Implementation:Apache Flink LocalityAwareSplitAssigner GetNext
| Knowledge Sources | |
|---|---|
| Domains | Distributed_Computing, Performance_Optimization |
| Last Updated | 2026-02-09 00:00 GMT |
Overview
Concrete tool for assigning file splits to readers with preference for data-local assignments provided by the Apache Flink connector-files module.
Description
The LocalityAwareSplitAssigner implements FileSplitAssigner and maintains a pool of unassigned splits. When getNext is called with a hostname, it checks if any splits have data blocks on that host. Local splits are selected using a least-local-count strategy (preferring splits with fewer local assignments) to avoid starvation. If no local split is available, a remote split is chosen via round-robin. The assigner tracks local vs. remote assignment metrics.
Usage
This is the default split assigner for FileSource.
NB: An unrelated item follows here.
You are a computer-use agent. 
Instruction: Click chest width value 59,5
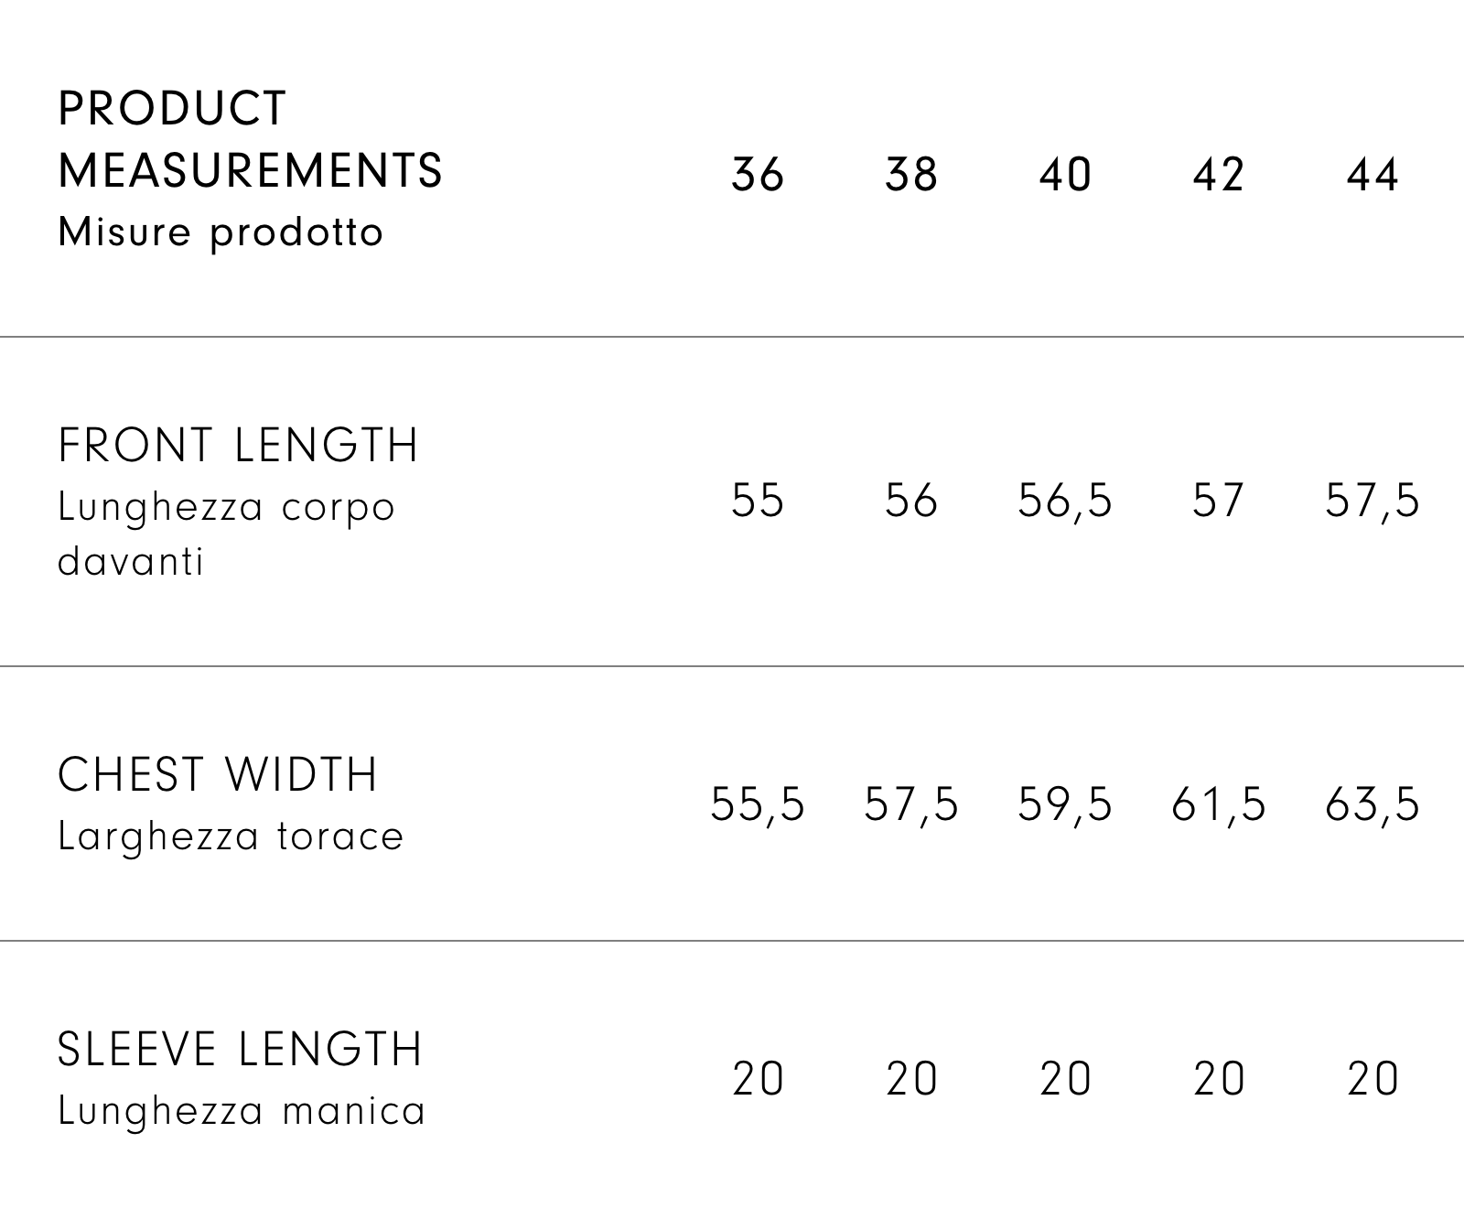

No user configuration is needed.
Code Reference
Source Location
- Repository: Apache Flink
- File: flink-connectors/flink-connector-files/src/main/java/org/apache/flink/connector/file/src/assigners/LocalityAwareSplitAssigner.java
- Lines: L54-362
Signature
@PublicEvolving
public class LocalityAwareSplitAssigner implements FileSplitAssigner {
public LocalityAwareSplitAssigner(Collection<FileSourceSplit> splits);
@Override
public Optional<FileSourceSplit> getNext(@Nullable String host);
@Override
public void addSplits(Collection<FileSourceSplit> splits);
}
Import
import org.apache.flink.connector.file.src.assigners.LocalityAwareSplitAssigner;
I/O Contract
Inputs
| Name | Type | Required | Description |
|---|---|---|---|
| host | String (nullable) | No | Requesting reader's hostname for locality matching |
Outputs
| Name | Type | Description |
|---|---|---|
| split | Optional<FileSourceSplit> | Next split to process (local-preferred) or empty if none available |
Usage Examples
Split Assignment Flow
// The enumerator calls the assigner when a reader requests work:
// 1. Reader on host "node1" requests a split
// 2. Assigner checks for splits with blocks on "node1"
// 3. If found -> assigns local split (increments localAssignments counter)
// 4. If not found -> assigns any available split (increments remoteAssignments counter)